[Start of section]
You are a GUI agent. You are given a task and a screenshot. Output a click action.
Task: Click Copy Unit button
[End of section]
[Start of section]
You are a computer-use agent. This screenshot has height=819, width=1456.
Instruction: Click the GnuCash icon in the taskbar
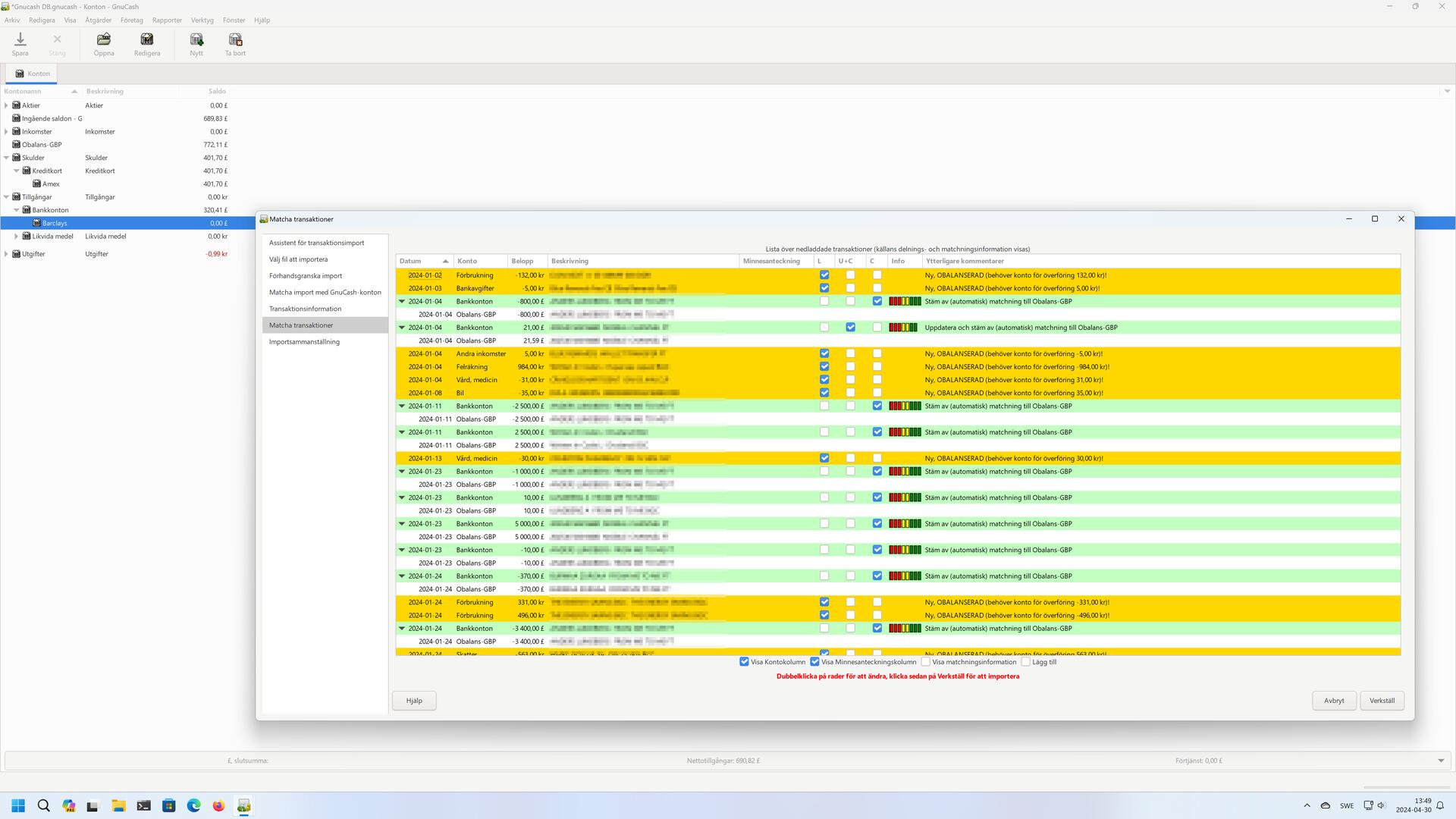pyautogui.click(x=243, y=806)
[End of section]
## Task
Each line of the records with the word "agent" in it is to be copied.

## Answer section
You are a GUI agent. You are given a task and a screenshot. Output a click action.
You are a computer-use agent. This screenshot has height=819, width=1456.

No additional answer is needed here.